Seperti ungkapan Kirkpatrick, di ASEAN tidak sahaja terserah bahasa Inggris atau bahasa Indonesia maupun bahasa Jawi saja. Terdapat lebih dari 1.000 bahasa murni (indigenous languages), dan kian dari 700 di antaranya terserah di Indonesia. Penetapan ‘bahasa resmi’ bisa berdampak puas promosi suatu bahasa, namun mengorbankan bahasa lain di ASEAN.
Contohnya, selama ini negara-negara ASEAN mempromosikan bahasa Inggris karena digunakan andai bahasa kerja di ASEAN. Akhirnya, sekolah-sekolah menerapkan pendidikan bilingual dalam bahasa Inggris dan bahasa kewarganegaraan, dan pelahap mengorbankan bahasa domestik.
Momen petinggi-petinggi negara ASEAN bukan secara sistematis menarafkan eksploitasi bahasa suci, pemakai bahasa lokal bisa kehilangan media cak bagi mengekspresikan identitas, pengetahuan, dan budaya mereka.
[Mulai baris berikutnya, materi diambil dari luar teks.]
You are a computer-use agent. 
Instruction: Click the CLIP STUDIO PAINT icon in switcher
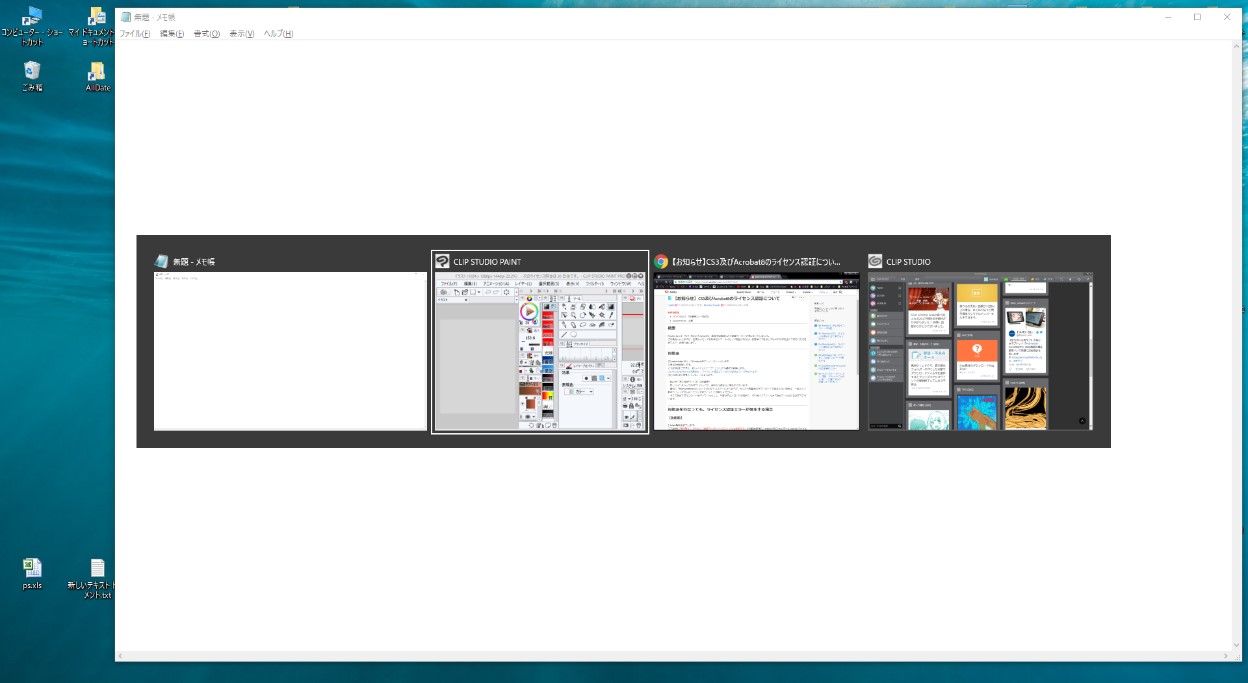(x=442, y=261)
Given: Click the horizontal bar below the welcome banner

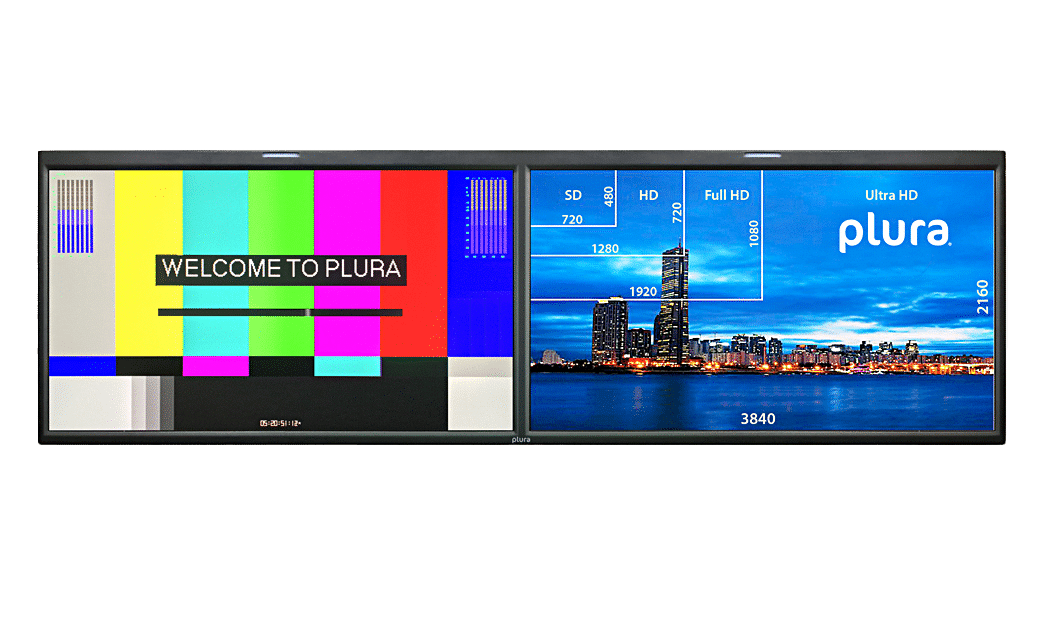Looking at the screenshot, I should pos(280,312).

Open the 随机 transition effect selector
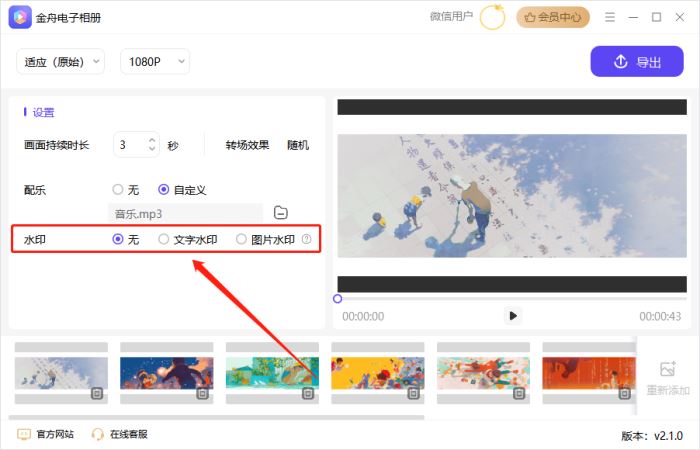(x=298, y=145)
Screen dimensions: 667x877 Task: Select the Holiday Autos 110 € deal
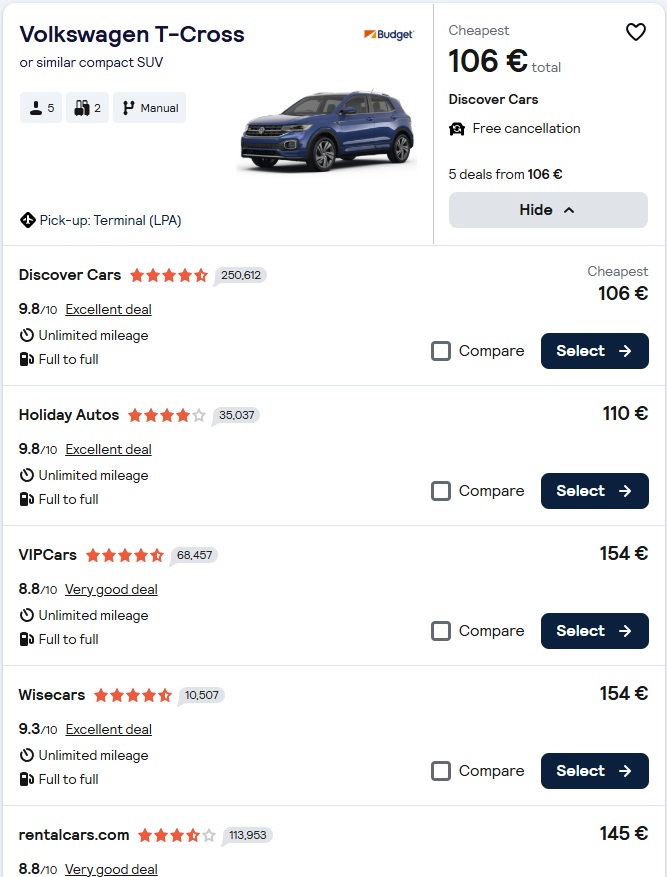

Motto ASEAN adalah “Suatu Visi, Suatu Identitas, Satu Peguyuban”. Sahaja, minimnya kebijakan konkrit yang melindungi keanekaragaman bahasa dan budaya di ASEAN, dan ditambah dengan perdebatan dan usulan buat menjadikan bahasa tertentu sebagai ‘bahasa legal’ menimbulkan pertanyaan:
Identitas seperti segala nan diinginkan ASEAN? Suatu komunitas yang merangkul keanekaragaman bahasa dan budaya yang ki berjebah, atau peguyuban yang justru perlahan bergerak mengarah homogenitas?
Garis haluan bahasa Embok Eropa bisa menjadi les
Menurut saya, ASEAN dapat belajar dari kebijakan bahasa di Mbakyu Eropa (UE).
Ayunda Eropa menjadikan bahasa nasional negara-negara anggotanya bak bahasa lazim lembaga. Tak ada bahasa seremonial ‘permulaan’, ‘kedua’, maupun seterusnya karena hal ini bisa menimbulkan ketidaksetaraan harga diri.
Menurut Piagam Hak Fundamental UE, warga negara UE n kepunyaan hak kerjakan menunggangi salah satu dari 24 bahasa konvensional saat menghubungi susuk UE, dan lembaga UE mesti menjawab intern bahasa nan sama. Ayunda Eropa mengakuri bahasa umpama bagian mendasar dari identitas Eropa dan ekspresi budaya masyarakat.
UE mempunyai sekitar 60 bahasa asli dan secara proaktif menyepakati diversitas tersebut sebagai fragmen teratur semenjak identitasnya. ASEAN, dengan lebih dari 1000 bahasa, akan berkat kepentingan yang signifikan dari politik bahasa nan konkrit bagi mempromosikan dan melindungi bahasa-bahasa tersebut.
Perdebatan mengenai bahasa mana yang memadai dijadikan ‘bahasa absah kedua’ ASEAN sebaiknya tidak takhlik kita lupa bahwa ASEAN, bahkan negara kita sendiri Indonesia, mempunyai keanekaragaman bahasa dan budaya yang kaya.
Keanekaragaman inilah yang mewujudkan dan menjadikan ASEAN seperti sekarang. Melalaikan keberbagaian bahasa namun demi kepraktisan dan ego petinggi-petinggi suatu negara semata-mata akan melemahkan identitas kita.
Memperkuat identitas keanekaragaman ini, di jihat lain, akan mendukung kita menonjol di dunia global, ketimbang tetapi menjadi penganut dan konsumen produk globalisasi dan kebudayaan asing saja.